NIET MEER DOEN!
Een onderzoek naar de INDIGO-afdoening (2019). A. van Wijk, S. Dickie, J. van Esseveldt Politiekunde 101
Samenvatting
Sinds 2012 werken politie en OM met een aanpak, genaamd INDIGO, voor het sneller afwikkelen van kinderpornozaken. Voor deze afdoening komt een specifieke categorie downloaders in aanmerking. Zij hebben een laag risicoprofiel en komen niet voor de rechter. In plaats daarvan volgen zij een behandeling. Bureau Beke heeft in opdracht van het programma Politie en Wetenschap onderzocht wat de kenmerken en achtergronden zijn van deze groep downloaders. De ‘INDIGO-groep’ is vergeleken met downloaders van wie de zaak wel op de rechtszitting is geweest en die een straf hebben gehad. Het doel van het onderzoek was om vast te stellen wat de effecten – onder andere in de recidive - en (praktische) werking zijn van de INDIGO-afdoening. Het blijkt dat de downloaders uit de INDIGO-groep juist sneller naar een zedendelict recidiveren dan de vergelijkingsgroep. Het onderzoek maakt duidelijk dat de INDIGO-aanpak aan herziening toe is en meer maatwerk vergt.

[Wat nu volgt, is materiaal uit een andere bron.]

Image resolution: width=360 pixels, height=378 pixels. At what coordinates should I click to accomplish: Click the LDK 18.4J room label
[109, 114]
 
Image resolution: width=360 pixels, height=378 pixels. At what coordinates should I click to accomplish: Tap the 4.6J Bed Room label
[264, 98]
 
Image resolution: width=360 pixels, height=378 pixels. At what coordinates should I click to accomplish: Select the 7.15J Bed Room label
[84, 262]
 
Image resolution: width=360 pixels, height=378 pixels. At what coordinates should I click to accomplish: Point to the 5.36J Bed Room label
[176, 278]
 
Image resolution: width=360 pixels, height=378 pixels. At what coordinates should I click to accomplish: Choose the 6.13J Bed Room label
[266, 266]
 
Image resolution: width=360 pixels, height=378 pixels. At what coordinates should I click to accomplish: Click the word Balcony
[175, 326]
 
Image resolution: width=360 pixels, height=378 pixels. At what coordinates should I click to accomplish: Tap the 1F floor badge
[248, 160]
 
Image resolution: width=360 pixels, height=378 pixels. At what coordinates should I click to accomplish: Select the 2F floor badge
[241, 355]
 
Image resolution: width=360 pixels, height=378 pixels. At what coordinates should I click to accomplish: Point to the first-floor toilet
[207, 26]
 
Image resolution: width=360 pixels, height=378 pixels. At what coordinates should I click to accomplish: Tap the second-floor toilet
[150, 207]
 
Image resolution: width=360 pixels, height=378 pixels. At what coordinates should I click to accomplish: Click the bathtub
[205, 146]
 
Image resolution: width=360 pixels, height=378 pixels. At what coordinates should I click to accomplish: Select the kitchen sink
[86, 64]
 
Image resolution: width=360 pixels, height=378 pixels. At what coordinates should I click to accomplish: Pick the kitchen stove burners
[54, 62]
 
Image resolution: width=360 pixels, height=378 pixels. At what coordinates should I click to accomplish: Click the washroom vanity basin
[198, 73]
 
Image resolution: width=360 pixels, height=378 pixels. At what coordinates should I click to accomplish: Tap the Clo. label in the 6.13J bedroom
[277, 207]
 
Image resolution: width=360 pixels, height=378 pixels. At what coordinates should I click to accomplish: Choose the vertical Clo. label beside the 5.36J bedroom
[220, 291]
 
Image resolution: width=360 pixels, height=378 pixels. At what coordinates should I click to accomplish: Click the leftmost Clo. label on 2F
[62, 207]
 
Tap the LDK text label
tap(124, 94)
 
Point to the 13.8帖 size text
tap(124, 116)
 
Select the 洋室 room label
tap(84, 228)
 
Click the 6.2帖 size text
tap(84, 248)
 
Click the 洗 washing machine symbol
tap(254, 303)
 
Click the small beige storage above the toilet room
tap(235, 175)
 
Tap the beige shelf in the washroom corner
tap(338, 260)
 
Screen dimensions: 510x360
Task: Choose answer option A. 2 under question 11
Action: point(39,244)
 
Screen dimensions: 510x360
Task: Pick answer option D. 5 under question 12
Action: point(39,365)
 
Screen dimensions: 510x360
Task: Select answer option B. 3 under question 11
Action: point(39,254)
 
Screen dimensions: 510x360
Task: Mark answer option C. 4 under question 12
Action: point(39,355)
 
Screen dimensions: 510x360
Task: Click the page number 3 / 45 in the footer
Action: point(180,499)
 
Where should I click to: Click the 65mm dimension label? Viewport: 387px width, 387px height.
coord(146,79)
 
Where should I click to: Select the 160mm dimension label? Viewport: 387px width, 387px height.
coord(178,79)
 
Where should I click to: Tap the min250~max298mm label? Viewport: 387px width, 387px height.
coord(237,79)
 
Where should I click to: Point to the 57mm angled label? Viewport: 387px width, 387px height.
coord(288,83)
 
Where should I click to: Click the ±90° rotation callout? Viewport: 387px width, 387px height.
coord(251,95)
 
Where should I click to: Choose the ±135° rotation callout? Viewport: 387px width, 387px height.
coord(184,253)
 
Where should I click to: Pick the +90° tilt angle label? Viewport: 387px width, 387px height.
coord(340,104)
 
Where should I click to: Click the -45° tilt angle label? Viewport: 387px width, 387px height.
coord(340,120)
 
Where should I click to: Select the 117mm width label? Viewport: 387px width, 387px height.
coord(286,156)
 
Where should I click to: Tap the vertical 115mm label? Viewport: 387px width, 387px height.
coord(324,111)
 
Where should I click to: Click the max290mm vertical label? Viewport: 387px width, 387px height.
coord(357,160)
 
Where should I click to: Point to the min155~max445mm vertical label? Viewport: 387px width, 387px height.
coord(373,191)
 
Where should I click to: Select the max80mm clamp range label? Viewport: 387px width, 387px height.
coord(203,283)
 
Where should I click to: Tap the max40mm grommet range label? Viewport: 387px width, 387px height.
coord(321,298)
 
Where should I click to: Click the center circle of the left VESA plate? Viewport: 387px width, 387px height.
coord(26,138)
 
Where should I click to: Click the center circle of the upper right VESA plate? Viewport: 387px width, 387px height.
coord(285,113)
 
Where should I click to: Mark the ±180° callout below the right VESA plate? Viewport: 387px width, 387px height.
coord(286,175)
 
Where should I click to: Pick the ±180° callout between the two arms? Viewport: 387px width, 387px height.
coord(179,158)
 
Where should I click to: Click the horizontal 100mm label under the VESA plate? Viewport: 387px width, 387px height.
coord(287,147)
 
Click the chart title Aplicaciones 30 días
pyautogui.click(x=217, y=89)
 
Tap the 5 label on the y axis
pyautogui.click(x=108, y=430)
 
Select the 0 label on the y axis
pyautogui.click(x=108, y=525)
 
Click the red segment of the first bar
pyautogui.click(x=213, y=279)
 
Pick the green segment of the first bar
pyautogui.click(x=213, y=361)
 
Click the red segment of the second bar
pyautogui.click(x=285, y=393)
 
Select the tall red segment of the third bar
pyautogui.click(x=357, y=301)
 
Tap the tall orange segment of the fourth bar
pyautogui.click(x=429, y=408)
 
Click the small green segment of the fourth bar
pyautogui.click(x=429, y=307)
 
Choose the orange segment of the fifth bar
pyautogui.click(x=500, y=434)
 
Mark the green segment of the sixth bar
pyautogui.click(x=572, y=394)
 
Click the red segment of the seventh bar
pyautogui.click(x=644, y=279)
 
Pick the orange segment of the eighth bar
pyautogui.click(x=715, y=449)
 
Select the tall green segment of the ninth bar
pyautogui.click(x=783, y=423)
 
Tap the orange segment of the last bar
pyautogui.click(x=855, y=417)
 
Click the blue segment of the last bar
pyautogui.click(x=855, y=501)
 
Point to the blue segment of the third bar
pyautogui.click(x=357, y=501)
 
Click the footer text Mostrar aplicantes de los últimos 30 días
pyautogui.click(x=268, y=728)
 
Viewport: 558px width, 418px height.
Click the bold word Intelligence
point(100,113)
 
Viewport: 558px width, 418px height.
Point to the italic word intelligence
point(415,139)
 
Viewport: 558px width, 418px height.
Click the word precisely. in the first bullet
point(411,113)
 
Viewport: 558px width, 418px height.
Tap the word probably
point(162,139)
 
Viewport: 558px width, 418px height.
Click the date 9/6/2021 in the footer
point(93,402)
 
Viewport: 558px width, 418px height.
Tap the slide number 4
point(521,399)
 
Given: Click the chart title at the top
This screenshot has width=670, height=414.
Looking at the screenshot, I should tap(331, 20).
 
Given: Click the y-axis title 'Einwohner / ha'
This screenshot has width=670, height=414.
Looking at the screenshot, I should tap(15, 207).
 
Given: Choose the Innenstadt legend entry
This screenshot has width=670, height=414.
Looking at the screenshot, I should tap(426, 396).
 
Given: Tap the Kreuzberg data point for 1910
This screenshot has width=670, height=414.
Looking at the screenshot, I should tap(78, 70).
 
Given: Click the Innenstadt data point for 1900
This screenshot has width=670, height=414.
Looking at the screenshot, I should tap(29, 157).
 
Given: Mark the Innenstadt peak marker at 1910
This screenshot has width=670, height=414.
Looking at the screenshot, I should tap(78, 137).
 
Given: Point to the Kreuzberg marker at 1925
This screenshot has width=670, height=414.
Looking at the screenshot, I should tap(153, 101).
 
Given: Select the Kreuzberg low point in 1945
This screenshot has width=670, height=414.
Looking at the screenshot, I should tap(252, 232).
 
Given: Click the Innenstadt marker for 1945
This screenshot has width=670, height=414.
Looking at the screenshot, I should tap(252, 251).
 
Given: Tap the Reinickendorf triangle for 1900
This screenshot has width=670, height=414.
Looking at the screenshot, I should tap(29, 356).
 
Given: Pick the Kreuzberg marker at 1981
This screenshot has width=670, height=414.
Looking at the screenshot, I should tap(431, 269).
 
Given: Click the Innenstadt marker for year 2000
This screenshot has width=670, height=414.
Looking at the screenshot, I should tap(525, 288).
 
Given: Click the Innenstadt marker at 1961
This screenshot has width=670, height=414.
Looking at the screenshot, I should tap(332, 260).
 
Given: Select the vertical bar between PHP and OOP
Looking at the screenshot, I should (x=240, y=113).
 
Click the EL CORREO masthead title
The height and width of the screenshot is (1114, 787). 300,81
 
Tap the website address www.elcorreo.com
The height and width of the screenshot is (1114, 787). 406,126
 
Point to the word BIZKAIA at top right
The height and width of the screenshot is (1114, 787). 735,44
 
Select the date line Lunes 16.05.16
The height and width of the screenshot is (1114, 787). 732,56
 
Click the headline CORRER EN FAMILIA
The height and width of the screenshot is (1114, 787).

Voor een specifieke categorie downloaders heeft de politie in samenwerking met de reclassering, het OM en behandelinstituten een aanpak ontwikkeld: Initiatief Niets Doen Is Geen Optie, ofwel INDIGO. Downloaders met een laag risicoprofiel kunnen gebruikmaken van de mogelijkheid om niet voor de rechter te verschijnen als ze een behandeling volgen en het toezicht door de Reclassering op de gestelde voorwaarden accepteren. In dit onderzoek is een groep downloaders in de tijd gevolgd. Er is gebruikt gemaakt van de literatuur, informatie van de reclassering en politie. Daarnaast zijn interviews gehouden met politiefunctionarissen, behandelaars, reclasseringsmedewerkers en een vijftal downloaders die de INDIGO-afdoening hebben gehad. Het onderzoek is uniek voor Nederland vanwege de omvang van de onderzoeksgroepen en de lange looptijd waarin de criminele carrière is onderzocht.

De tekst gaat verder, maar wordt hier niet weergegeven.